Recognition of single quoted strings is enabled by the WRDSF_SQUOTE flag. Recognition of double quotes is enabled by the WRDSF_DQUOTE flag. The macro WRDSF_QUOTE enables both.

Backslash interpretation
Backslash interpretation translates unquoted escape sequences into corresponding characters. An escape sequence is a backslash followed by one or more characters. By default, each sequence \C appearing in unquoted words is replaced with the character C. In doubly-quoted strings, two backslash sequences are recognized: \\ translates to a single backslash, and \" translates to a double-quote.

Two flags are provided to modify this behavior. If WRDSF_CESCAPES flag is set, the following escape sequences are recognized:

Sequence Expansion ASCII

\\

\

134

\"

"

042

\a

audible bell

007

\b

backspace

010

\f

form-feed

014

\n

new line

012

\r

charriage return

015

\t

horizontal tabulation

011

\v

vertical tabulation

013

The sequence \xNN or \XNN, where NN stands for a two-digit hex number is replaced with ASCII character NN. The sequence \0NNN, where NNN stands for a three-digit octal number is replaced with ASCII character whose code is NNN.

The WRDSF_ESCAPE flag allows the caller to customize escape sequences. If it is set, the ws_escape member must be initialized. This member provides escape tables for unquoted words (ws_escape[0]) and quoted strings (ws_escape[1]). Each table is a string consisting of an even number of characters. In each pair of characters, the first one is a character that can appear after backslash, and the following one is its translation. For example, the above table of C escapes is represented as "\\\\"\"a\ab\bf\fn\nr\rt\tv\v".

It is valid to initialize ws_escape elements to zero. In this case, no backslash translation occurs.

Interpretation of octal and hex escapes is controlled by the following bits in ws_options:
WRDSO_BSKEEP_WORD

When an unrecognized escape sequence is encountered in a word, preserve it on output. If that bit is not set, the backslash is removed from such sequences.

WRDSO_OESC_WORD

Handle octal escapes in words.

WRDSO_XESC_WORD

Handle hex escapes in words.

WRDSO_BSKEEP_QUOTE

When an unrecognized escape sequence is encountered in a doubly-quoted string, preserve it on output. If that bit is not set, the backslash is removed from such sequences.

WRDSO_OESC_QUOTE

Handle octal escapes in doubly-quoted strings.

WRDSO_XESC_QUOTE

Handle hex escapes in doubly-quoted strings.

Command substitution
During command substitution, each word is scanned for commands. Each command found is executed and replaced by the output it creates.

The syntax is:

$(command)

Command substitutions may be nested.

Unless the substitution appears within double quotes, word splitting and pathname expansion are performed on its result.

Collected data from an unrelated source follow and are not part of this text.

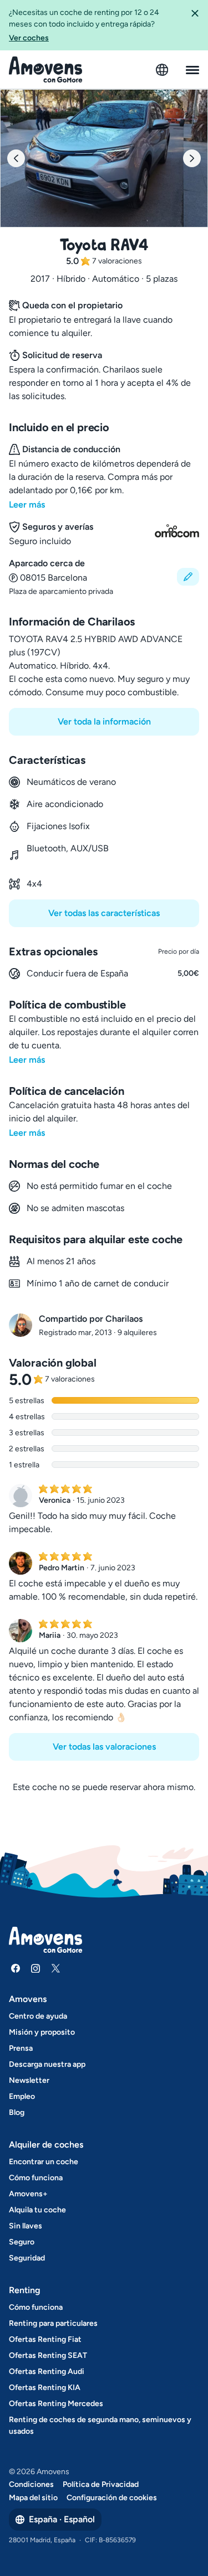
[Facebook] (15, 1968)
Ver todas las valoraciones (104, 1746)
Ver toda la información (104, 721)
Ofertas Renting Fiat (45, 2339)
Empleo (22, 2096)
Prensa (21, 2048)
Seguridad (27, 2258)
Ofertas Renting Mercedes (56, 2403)
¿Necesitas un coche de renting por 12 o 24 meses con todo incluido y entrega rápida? (84, 25)
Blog (16, 2112)
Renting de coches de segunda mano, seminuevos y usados (100, 2425)
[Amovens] (46, 69)
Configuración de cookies (112, 2497)
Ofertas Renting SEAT (48, 2355)
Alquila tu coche (37, 2210)
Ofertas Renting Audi (46, 2371)
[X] (55, 1968)
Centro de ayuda (38, 2016)
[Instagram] (35, 1968)
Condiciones (31, 2484)
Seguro (21, 2242)
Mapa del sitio (33, 2497)
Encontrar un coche (43, 2161)
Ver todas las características (104, 913)
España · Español (62, 2519)
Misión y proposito (42, 2032)
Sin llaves (25, 2226)
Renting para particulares (53, 2323)
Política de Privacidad (101, 2484)
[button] (194, 25)
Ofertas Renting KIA (44, 2387)
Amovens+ (28, 2194)
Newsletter (29, 2080)
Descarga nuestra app (47, 2064)
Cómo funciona (36, 2177)
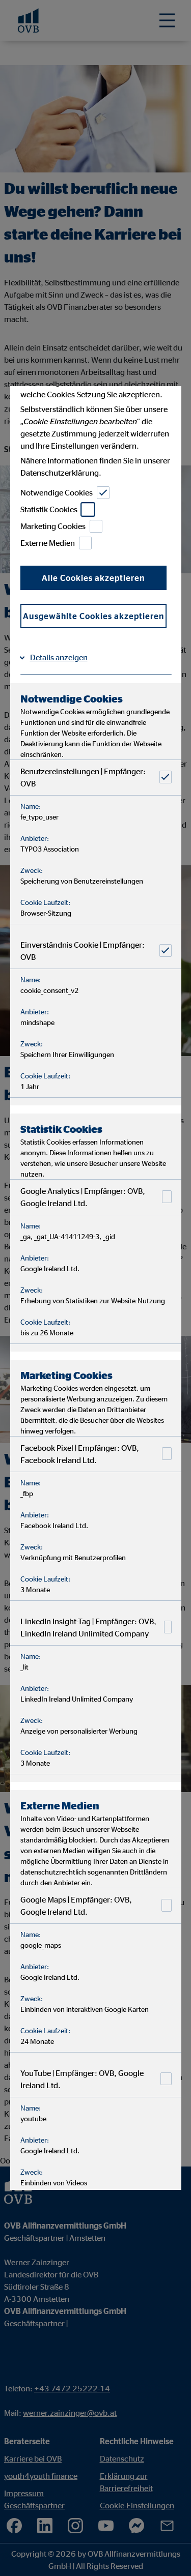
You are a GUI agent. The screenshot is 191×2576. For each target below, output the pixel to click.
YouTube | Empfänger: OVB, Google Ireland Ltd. (81, 2078)
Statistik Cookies (48, 509)
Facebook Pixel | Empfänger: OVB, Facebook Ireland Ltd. (79, 1453)
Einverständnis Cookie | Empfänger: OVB (82, 950)
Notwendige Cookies (56, 492)
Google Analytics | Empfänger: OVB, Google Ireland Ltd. (82, 1196)
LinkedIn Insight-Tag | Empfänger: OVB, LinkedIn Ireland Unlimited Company (88, 1626)
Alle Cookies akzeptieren (93, 577)
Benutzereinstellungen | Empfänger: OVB (82, 776)
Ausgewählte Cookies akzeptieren (92, 615)
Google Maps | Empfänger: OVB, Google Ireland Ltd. (75, 1905)
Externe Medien (47, 542)
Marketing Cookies (52, 526)
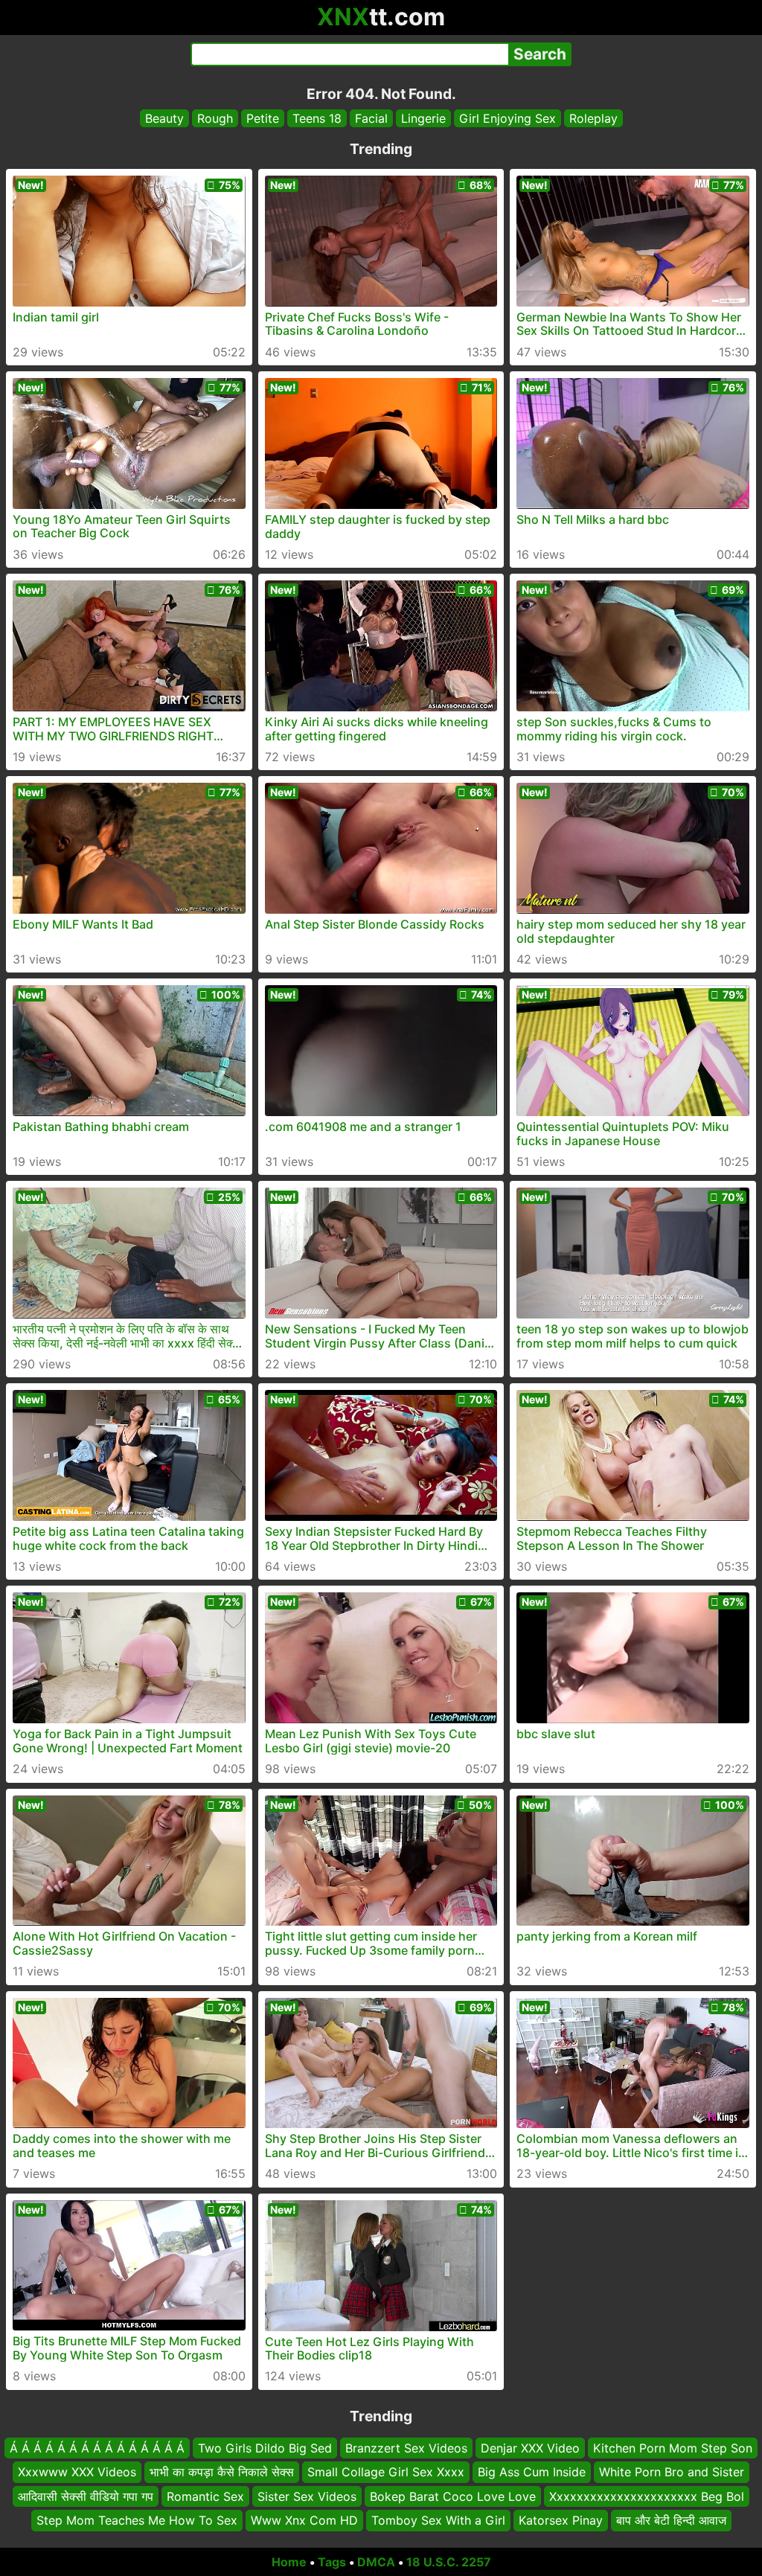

To enable command substitution, the caller must initialize the ws_command member with the address of the substitution function and make sure the WRDSF_NOCMD flag is not set.

The substitution function should be defined as follows:

int command (char **ret, const char *cmd, size_t len, char **argv, void *clos);

On input, the first len bytes of cmd contain the command invocation as it appeared between $( and ), with all expansions performed.

The argv parameter contains the command line split into words using the same settings as the input ws structure.

The clos parameter supplies user-specific data, passed in the ws_closure member).

On success, the function stores a pointer to the output string in the memory location pointed to by ret and returns WRDSE_OK (0). On error, it must return one of the error codes described in the section ERROR CODES. If WRDSE_USERERR, is returned, a pointer to the error description string must be stored in *ret.

When WRDSE_OK or WRDSE_USERERR is returned, the data stored in *ret must be allocated using malloc(3).

Tilde and pathname expansion
Both expansions are performed if the WRDSF_PATHEXPAND flag is set.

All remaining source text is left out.